What a Day It Has Been!
Did you ever find yourself with so much to do, working tirelessly, and not accomplishing a thing? Here I sit, wallowing in those waters and feeling sorry for myself. I find myself revisiting something I wrote several years ago in my devotional Refill My Cup (Ichthus Publications, 2019). I believed it then, and I believe it now. Maybe it will help you, as well:
“What a week it has been! My usually easy and pleasant job was full of moments of pressure and stress, family members were sick, I cracked a tooth and couldn’t get in to see a dentist for days, and my basement flooded! What’s going on? Where are You, God? Have You forgotten me or are You angry with me?
In Low Places
“We all have those times, don’t we? Unfortunately, we live in a fallen world where troubles abound, and sometimes, the troubles are ours to bear. Sometimes those troubles are the result of our own poor choices, and sometimes they just happen.
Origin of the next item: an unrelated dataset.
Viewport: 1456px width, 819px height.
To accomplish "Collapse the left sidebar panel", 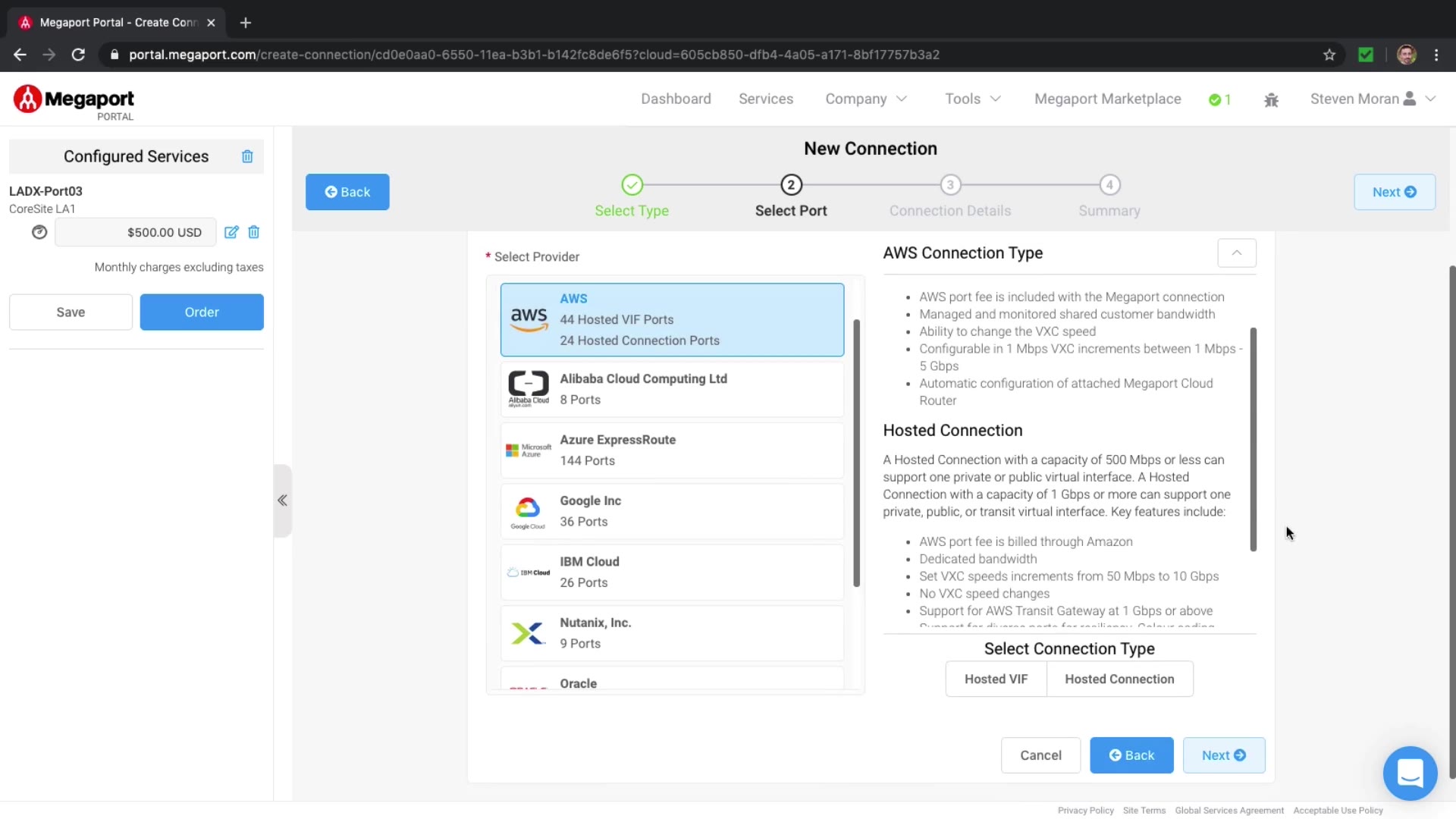I will click(x=282, y=500).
Yes, I’m a Christian. That is not (let me say it again), not the ticket to a trouble-free life. I had a bookmark with a poem on it when I was in high school and I still remember those words of wisdom penned for a hymn by Annie Johnson Flint:
God hath not promised skies always blue,
Flower-strewn pathways all our lives through;
God hath not promised sun without rain,
Joy without sorrow, peace without pain.
But God has promised strength for the day,
Rest for the labor, light for the way,
Grace for the trials, help from above,
Unfailing sympathy, undying love.
Friends in High Places
“Jesus Himself promised, ‘In this world you will have trouble. But take heart! I have overcome the world’ (John 16:33). All this is very comforting where the big picture is concerned. However, job, family, finances, expectations, guilt, pressure, fear, stress, anger, and all the everyday junk that comes with life can drain even the strongest person.
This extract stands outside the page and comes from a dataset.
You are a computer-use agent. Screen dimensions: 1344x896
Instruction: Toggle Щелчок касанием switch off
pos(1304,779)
The book of Hebrews tells us, ‘Therefore, since we have a great high priest who has ascended into heaven, Jesus the Son of God, let us hold firmly to the faith we profess. For we do not have a high priest who is unable to empathize with our weaknesses, but we have one who has been tempted in every way, just as we are—yet He did not sin. Let us then approach God’s throne of grace with confidence, so that we may receive mercy and find grace to help us in our time of need’ (4:14–16).
“That means that when I am at the very end of my strength, I have an open invitation to go to Him and talk—about anything. He is not shocked by my circumstances. He is not upset by my emotions. He is not put off by my tears. He is Abba Father, and He invites me to pull up a chair with Him. He already knows my needs, but He welcomes my conversation. I can bring to Him my empty cup, and He fills it and refills it as often as I come. The Father tells me to ‘ask and it will be given; seek and you will find; knock and the door will be opened’ (Matt. 7:7).” Sometimes, I find that He does not give me specifically what I ask; always, I find that he gives me exactly what I need.
Yesterday, as I stressfully searched for something I had lost, I pulled a piece of paper out of my Bible. Strangely, I don’t remember writing the message, but it was in my handwriting. It said: “STOP. BREATH SLOWLY. You need the Pneuma, the life-giving breath of the Holy Spirit. Instead, you are gasping in the hurricane, and that is destructive. It is deadly. Stop now and breathe the breath that leads to life.” I needed that good word, and today I am breathing more slowly. My Father is refilling my cup.
Breathe! Maybe it’s the word you need, too.
God bless you, and may your day be stress free.